Start of DOCUMENT EXCERPT

S. Ourselin, A. Roche, S. Prima, and N. Ayache, "Block Matching: A General Framework to Improve Robustness of Rigid Registration of Medical Images", MICCAI 2000, LNCS 1935, pp 557-566, Springer, 2000.
Layered spatio-temporal forests algorithm
This segmentation algorithm was based on two layers of spatio-temporal decision forests with almost no assumptions on the data nor explicitly specifying the segmentation rules. 4D spatio-temporal features to classification with decision forests were introduced in the first layer for context aware MR intensity standardization and image alignment. The second layer was then used for the final image segmentation. This is a fully automated segmentation algorithm without any user intervention.
Submitted by INRIA, France.
Ján Margeta, Ezequiel Geremia, Antonio Criminisi, and Nicholas Ayache, "Layered Spatio-temporal Forests for Left Ventricle Segmentation from 4D Cardiac MRI Data", STACOM 2011, LNCS 7085, pp 109-119, Springer, 2011.
Deformable registration method
This fully automated algorithm registered and segmented cardiac MR images based on inverse consistency of deformable registration to register all frames to the first frame. The segmentation was applied to any frame and propagated to any other frames in the sequence through forward and backward deformation fields.
Submitted by Siemens Corporation Research group.
Marie-Pierre Jolly, Christoph Guetter, Xiaoguang Lu, Hui Xue, and Jens Guehring, "Automatic Segmentation of the Myocardium in Cine MR Images Using Deformable Registration", STACOM 2011, LNCS 7085, pp 98-108, 2011.
A fully Convolutional Neural Network
This method was based on a 15 layers of Convolutional Neural Network (CNN) for segmentation. The network was trained for a pixel-wise labelling. Code is available from a github page.
Submitted by the Booz Allen Hamilton, USA.
Phi Vu Tran, "A Fully Convolutional Neural Network for Cardiac Segmentation in Short-Axis MRI", arXiv:1604.00494 [cs.CV], 2017.
Convolutional neural network regression
This method was based on Convolutional Neural Network (CNN) regression by utilising the radial distance of the LV walls to segment the myocardium. Two CNNs were used: 1) a network to detect the centre of the ventricular cavity point, and 2) a network to determine the radial distances from the centre point.
Submitted by the University of Malaya, Malaysia.
Li Kuo Tan, Yih Miin Liew, EinlyLim, and Robert A. McLaughlin, "Convolutional neural network regression for short-axis left ventricle segmentation in cardiac cine MR sequences", Medical Image Analysis, 39, pp 78-86, 2017.
Histogram of Oriented Gradients
This fully automated segmentation algorithm was based on the global control of a statistical deformable model with local control assumption of the material properties of non-rigid objects. The initial 3D model was estimated using a Histogram of Oriented Gradients. Non-rigid motion was reconstructed using a variational method.
Submitted by the University of California in Los Angeles, USA.
Sharath K Gopal, "Unified Deterministic/Statistical Deformable Models for Cardiac Image Analysis", PhD Thesis Dissertation, UCLA, 2016.
Fully Convolutional Multi-scale Residual DenseNets
A fully automated cardiac segmentation based on a modified dense fully convolutional neural network (DFCN). The network was also used for cardiac disease classification, participated in the STACOM 2017's Automated Cardiac Diagnosis Challenge.
Submitted by the Indian Institute of Technology, Madras, India.
Mahendra Khened, Varghese Alex Kollerathu, and Ganapathy Krishnamurthi, "Fully Convolutional Multi-scale Residual DenseNets for Cardiac Segmentation and Automated Cardiac Diagnosis using Ensemble of Classifiers", arXiv:1801.05173, 2018.
Fully Convolutional DenseNet
Our method is mainly based on fully convolutional densenet which proposed by Simon Jégou. The differences are only three down-sampling layers are used, and the number of feature-maps are significantly cut down by reducing the growth rate of dense block.
Submitted by Capital Normal University, China.
Encoder-Decoder CNN followed by LSTM network in polar coordinates

The segmentation method was based on the use of an encoder-decoder Convolutional Neural Network (CNN) followed by the use of Long Short-Term Memory (LSTM) network in polar coordinates.
Submitted by Sungkyunkwan University.

End of DOCUMENT EXCERPT
Start of INFORMATION SUPPLIED

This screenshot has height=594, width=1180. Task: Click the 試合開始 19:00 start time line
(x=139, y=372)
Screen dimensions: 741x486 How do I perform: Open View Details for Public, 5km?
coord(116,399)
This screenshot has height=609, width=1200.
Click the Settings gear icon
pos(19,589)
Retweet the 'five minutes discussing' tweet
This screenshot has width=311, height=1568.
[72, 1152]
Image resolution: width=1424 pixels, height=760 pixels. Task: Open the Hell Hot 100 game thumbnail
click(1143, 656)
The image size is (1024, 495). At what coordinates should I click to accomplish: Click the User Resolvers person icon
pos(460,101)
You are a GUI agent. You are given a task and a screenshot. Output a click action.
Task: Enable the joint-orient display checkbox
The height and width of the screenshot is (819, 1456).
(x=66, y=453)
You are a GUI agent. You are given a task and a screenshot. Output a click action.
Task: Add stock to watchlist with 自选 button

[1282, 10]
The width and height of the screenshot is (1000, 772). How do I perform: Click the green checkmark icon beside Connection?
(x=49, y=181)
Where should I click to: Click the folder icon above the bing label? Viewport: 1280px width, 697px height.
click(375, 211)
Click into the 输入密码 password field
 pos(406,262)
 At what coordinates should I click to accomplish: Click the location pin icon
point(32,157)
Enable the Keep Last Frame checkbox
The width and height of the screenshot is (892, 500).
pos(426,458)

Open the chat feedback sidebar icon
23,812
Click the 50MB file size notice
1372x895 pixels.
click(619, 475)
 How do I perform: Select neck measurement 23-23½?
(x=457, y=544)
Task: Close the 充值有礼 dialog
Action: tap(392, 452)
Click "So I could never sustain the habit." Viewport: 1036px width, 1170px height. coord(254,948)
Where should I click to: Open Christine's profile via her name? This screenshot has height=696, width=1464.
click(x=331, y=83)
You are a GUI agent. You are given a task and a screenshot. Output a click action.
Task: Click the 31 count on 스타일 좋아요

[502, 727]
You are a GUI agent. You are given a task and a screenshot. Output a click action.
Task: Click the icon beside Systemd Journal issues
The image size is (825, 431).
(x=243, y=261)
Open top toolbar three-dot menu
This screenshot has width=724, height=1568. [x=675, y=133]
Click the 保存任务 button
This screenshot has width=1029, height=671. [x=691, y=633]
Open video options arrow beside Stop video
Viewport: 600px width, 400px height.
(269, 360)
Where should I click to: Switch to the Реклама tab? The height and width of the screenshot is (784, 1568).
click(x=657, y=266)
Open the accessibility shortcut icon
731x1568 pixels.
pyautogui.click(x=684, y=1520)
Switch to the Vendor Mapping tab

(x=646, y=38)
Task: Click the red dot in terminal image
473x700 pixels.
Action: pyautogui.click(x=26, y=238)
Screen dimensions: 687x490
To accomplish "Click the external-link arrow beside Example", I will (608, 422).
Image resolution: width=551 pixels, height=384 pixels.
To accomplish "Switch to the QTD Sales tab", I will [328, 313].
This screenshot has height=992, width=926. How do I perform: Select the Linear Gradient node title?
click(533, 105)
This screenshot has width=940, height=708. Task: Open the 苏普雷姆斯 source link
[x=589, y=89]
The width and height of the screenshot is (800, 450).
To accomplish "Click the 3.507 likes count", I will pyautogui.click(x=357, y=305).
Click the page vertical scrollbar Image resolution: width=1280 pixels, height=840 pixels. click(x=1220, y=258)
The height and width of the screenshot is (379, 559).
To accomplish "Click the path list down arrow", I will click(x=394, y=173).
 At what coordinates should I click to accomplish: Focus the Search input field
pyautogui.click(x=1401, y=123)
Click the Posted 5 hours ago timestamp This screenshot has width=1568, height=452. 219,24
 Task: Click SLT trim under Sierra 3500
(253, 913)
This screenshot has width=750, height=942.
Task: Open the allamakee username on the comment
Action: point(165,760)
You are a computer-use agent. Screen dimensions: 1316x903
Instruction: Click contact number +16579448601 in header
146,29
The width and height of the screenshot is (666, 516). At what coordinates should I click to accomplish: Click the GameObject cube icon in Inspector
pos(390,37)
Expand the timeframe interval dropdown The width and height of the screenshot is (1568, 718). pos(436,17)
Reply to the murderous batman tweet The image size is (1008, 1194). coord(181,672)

End of INFORMATION SUPPLIED

## ACTIVITY
Reproduce the passage of the text on cardiac segmentation methods from "Encoder-Decoder CNN followed" up to and including "by Sungkyunkwan University.".

## OUTPUT FOR THIS EXERCISE
Encoder-Decoder CNN followed by LSTM network in polar coordinates

The segmentation method was based on the use of an encoder-decoder Convolutional Neural Network (CNN) followed by the use of Long Short-Term Memory (LSTM) network in polar coordinates.
Submitted by Sungkyunkwan University.